── Provided passage ──
In this manner, the history of old-fashioned housing in inner cities repeats itself in the periphery: “Every town that has not room and work enough for all, needs a place to get rid of the redundant. Every town concerned about its noble image, needs a dump for the intruders, for dysfunctional and inadaptable folks.” This is how Karl Schloegel so rationally once described old Kreuzberg, the previously neglected “Eastern-like” neighbourhood of former West Berlin. But Schloegel also praised the “dump” as “the first anchor-place for countless immigrants.”
───
── Information provided ──
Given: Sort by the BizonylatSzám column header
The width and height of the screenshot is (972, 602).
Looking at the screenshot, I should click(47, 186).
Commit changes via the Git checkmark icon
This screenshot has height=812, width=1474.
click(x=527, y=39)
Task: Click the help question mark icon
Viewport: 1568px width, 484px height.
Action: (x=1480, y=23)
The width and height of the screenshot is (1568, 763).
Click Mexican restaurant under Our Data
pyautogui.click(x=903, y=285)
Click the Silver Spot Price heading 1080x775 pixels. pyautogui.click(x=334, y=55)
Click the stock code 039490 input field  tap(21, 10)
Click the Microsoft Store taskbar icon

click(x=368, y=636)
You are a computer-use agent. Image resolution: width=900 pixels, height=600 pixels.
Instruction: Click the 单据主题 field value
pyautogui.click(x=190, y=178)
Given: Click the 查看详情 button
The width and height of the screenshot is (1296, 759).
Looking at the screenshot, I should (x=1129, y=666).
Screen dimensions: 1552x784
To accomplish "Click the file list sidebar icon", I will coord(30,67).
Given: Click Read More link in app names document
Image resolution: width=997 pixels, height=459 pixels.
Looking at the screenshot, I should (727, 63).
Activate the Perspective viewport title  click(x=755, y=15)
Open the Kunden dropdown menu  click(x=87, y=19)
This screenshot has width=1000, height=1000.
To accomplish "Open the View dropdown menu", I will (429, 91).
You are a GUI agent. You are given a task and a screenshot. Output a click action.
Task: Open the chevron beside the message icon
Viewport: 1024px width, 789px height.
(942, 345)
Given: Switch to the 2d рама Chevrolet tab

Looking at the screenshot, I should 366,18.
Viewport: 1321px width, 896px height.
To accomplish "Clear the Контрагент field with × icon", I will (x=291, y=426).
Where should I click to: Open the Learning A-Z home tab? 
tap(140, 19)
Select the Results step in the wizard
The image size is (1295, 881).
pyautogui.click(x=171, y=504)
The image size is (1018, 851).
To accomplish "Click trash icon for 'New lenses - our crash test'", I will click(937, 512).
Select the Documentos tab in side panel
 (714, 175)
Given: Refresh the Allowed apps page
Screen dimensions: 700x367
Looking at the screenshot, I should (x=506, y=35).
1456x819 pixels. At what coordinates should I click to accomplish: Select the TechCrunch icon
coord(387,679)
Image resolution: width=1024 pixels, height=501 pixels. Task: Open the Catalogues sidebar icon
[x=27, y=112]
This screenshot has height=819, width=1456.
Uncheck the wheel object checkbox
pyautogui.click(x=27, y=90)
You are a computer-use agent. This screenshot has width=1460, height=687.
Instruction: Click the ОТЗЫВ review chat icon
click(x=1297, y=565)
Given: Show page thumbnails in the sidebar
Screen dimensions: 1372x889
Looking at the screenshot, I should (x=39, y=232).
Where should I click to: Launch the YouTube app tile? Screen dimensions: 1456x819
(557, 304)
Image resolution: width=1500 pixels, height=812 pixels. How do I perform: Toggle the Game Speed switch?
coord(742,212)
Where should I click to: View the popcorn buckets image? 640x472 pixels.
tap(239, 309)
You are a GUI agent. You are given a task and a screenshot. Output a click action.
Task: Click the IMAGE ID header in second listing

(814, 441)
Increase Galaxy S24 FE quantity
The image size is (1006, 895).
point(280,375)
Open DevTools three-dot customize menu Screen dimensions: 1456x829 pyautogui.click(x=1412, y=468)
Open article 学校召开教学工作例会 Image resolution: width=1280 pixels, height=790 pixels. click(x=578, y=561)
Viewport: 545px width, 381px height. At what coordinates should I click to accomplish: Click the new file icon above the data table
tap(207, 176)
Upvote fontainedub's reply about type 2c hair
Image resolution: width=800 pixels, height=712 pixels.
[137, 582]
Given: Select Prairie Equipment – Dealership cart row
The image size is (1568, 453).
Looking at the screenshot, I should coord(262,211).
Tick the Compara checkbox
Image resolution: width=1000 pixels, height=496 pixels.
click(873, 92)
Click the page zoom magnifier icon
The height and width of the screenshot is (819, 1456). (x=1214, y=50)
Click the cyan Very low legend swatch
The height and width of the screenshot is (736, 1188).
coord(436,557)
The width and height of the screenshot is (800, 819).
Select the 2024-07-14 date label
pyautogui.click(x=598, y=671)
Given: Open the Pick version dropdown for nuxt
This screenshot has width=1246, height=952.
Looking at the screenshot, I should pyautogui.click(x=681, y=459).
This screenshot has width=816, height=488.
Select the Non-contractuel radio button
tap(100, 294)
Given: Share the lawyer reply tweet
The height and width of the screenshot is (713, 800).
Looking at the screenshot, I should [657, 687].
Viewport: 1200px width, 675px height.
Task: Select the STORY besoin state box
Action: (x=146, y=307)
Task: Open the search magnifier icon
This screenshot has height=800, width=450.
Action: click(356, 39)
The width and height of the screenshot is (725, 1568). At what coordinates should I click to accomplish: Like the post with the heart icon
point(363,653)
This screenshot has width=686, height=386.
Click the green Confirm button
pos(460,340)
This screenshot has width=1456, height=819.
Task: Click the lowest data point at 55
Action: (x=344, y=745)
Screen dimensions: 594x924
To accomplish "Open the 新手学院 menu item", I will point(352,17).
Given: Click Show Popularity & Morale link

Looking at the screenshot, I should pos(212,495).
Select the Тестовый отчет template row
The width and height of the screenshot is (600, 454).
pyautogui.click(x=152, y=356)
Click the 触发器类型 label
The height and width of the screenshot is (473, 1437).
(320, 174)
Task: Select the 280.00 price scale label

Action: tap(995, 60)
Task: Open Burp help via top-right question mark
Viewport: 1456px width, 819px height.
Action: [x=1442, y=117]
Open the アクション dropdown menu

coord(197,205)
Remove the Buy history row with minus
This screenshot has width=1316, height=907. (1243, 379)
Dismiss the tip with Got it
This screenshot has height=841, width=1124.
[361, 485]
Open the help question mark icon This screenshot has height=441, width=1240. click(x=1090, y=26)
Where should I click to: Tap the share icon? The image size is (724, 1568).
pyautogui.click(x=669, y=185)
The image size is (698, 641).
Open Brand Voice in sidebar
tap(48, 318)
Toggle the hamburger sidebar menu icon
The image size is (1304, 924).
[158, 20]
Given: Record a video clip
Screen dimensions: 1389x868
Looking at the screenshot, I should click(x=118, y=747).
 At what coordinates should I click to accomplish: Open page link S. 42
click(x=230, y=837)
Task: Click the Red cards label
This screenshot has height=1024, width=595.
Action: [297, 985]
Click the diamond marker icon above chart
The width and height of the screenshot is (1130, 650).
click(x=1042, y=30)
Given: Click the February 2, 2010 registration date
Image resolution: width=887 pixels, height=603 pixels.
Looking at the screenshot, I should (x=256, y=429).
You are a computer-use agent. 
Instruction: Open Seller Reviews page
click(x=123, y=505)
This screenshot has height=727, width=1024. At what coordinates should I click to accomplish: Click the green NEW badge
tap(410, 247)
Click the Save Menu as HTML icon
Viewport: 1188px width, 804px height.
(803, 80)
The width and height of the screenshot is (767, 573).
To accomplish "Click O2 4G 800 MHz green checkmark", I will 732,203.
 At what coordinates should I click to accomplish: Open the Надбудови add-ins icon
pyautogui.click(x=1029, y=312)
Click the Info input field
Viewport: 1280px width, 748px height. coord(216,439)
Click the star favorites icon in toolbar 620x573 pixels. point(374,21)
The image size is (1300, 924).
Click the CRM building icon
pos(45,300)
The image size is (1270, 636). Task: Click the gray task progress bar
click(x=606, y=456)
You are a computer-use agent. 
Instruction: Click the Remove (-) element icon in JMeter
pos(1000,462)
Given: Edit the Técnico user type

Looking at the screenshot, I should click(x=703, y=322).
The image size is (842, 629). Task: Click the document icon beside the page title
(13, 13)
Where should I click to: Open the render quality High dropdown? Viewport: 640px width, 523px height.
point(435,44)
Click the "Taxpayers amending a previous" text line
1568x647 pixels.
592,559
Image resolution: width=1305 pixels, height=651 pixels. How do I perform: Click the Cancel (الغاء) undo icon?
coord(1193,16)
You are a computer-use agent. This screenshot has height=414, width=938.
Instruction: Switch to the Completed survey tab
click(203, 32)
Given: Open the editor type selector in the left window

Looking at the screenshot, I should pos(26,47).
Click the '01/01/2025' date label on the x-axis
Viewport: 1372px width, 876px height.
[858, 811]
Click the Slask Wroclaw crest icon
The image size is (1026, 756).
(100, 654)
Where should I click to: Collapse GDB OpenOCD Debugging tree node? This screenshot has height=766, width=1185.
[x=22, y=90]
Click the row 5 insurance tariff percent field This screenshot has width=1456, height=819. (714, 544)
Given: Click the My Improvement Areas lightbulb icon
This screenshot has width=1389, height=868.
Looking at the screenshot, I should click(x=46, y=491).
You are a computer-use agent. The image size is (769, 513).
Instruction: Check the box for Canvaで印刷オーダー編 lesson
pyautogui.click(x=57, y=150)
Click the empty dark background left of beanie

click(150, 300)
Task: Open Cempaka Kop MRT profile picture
───
▸ What is asked
1. In the passage on old-fashioned housing, what did Karl Schloegel praise the "dump" as being?
2. Echo the lines of the records verbatim, starting at the line containing "Task: Open Burp" and ending at the line containing "Action: [297, 985]", with both of those lines included.

▸ Responses
1. The first anchor-place for countless immigrants.

2.
Task: Open Burp help via top-right question mark
Viewport: 1456px width, 819px height.
Action: [x=1442, y=117]
Open the アクション dropdown menu

coord(197,205)
Remove the Buy history row with minus
This screenshot has width=1316, height=907. (1243, 379)
Dismiss the tip with Got it
This screenshot has height=841, width=1124.
[361, 485]
Open the help question mark icon This screenshot has height=441, width=1240. click(x=1090, y=26)
Where should I click to: Tap the share icon? The image size is (724, 1568).
pyautogui.click(x=669, y=185)
The image size is (698, 641).
Open Brand Voice in sidebar
tap(48, 318)
Toggle the hamburger sidebar menu icon
The image size is (1304, 924).
[158, 20]
Given: Record a video clip
Screen dimensions: 1389x868
Looking at the screenshot, I should click(x=118, y=747).
 At what coordinates should I click to accomplish: Open page link S. 42
click(x=230, y=837)
Task: Click the Red cards label
This screenshot has height=1024, width=595.
Action: [297, 985]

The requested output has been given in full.